TASK INPUT:

Start

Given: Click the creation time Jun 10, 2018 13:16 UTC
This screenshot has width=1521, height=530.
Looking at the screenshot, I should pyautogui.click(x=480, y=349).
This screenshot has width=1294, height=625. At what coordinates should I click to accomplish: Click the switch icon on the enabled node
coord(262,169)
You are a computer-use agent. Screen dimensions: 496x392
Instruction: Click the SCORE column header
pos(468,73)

End
Start

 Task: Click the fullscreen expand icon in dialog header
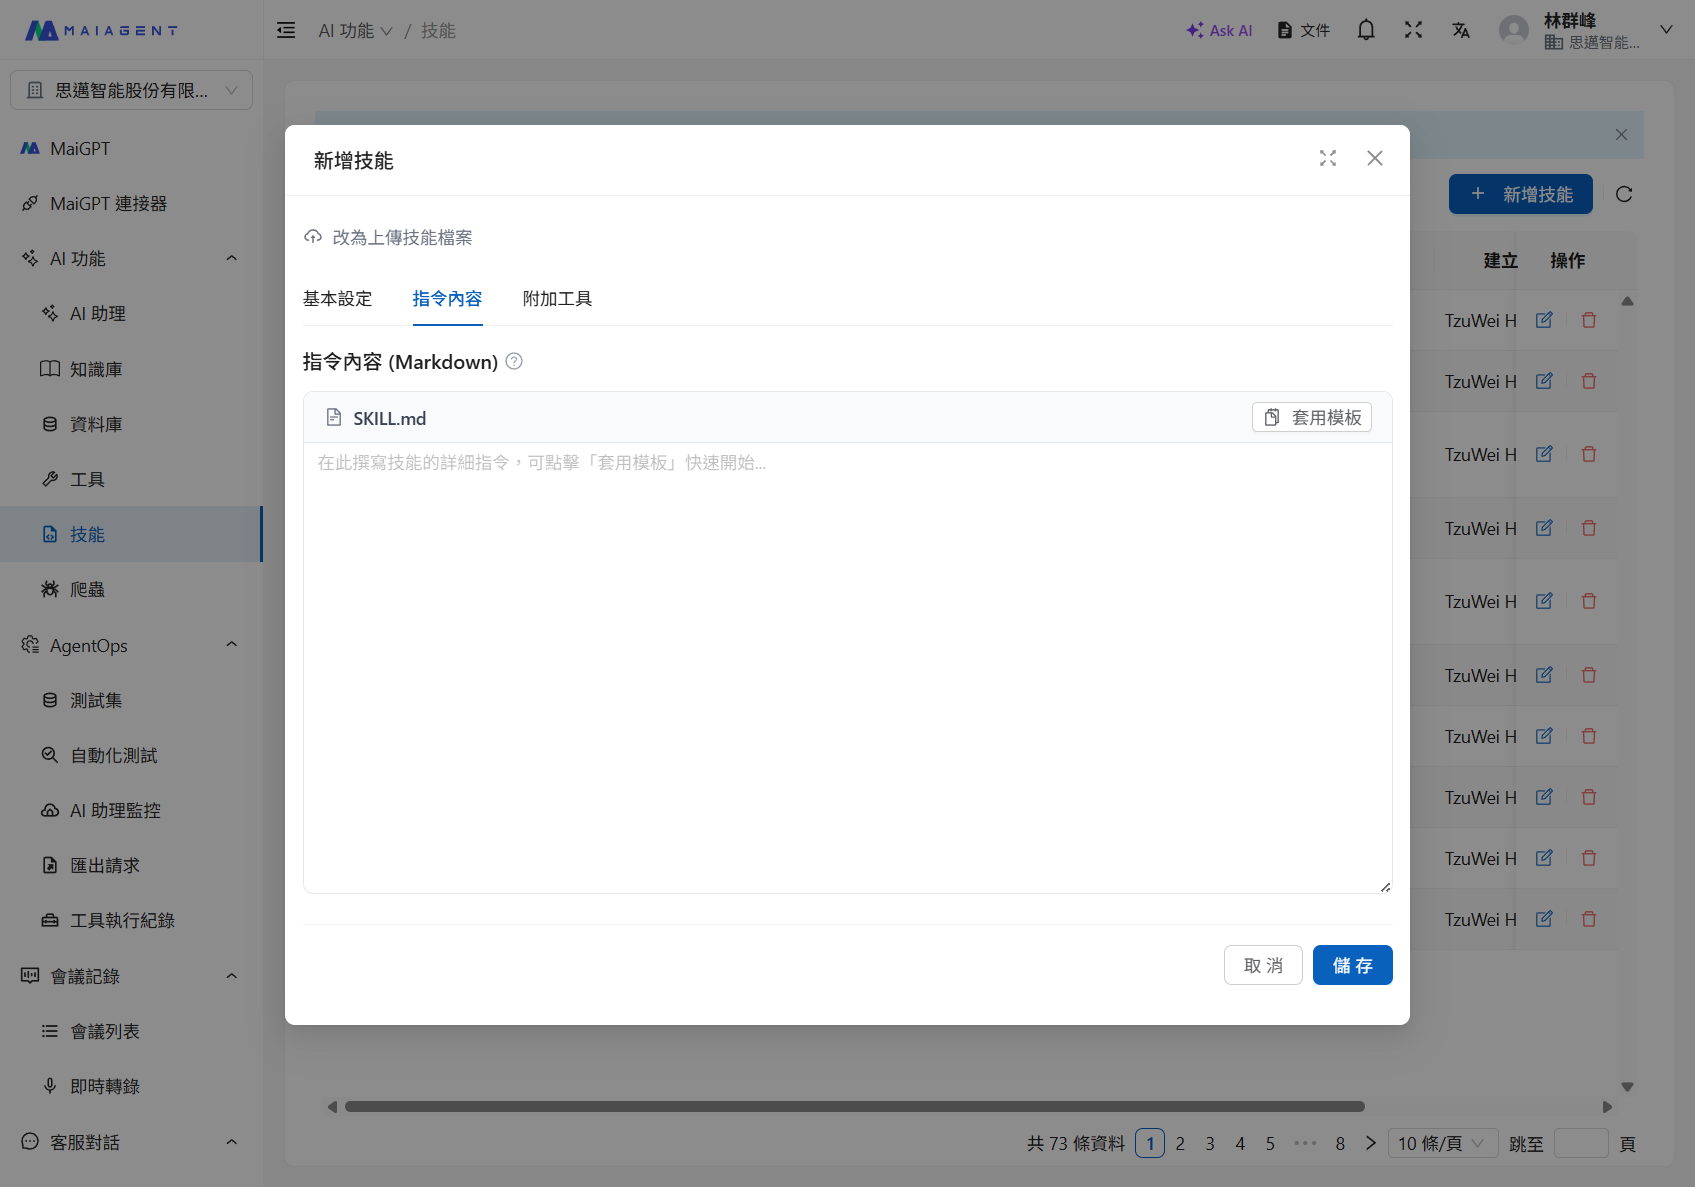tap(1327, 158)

End

GOAL:
Swap "switch icon" for "toggle icon" in the entries, starting at the line that contains "This screenshot has width=1294, height=625." and ending after the line that contains "pos(468,73)". Leave everything else unchanged, and give only those lines.

EXERCISE OUTPUT:
This screenshot has width=1294, height=625. At what coordinates should I click to accomplish: Click the toggle icon on the enabled node
coord(262,169)
You are a computer-use agent. Screen dimensions: 496x392
Instruction: Click the SCORE column header
pos(468,73)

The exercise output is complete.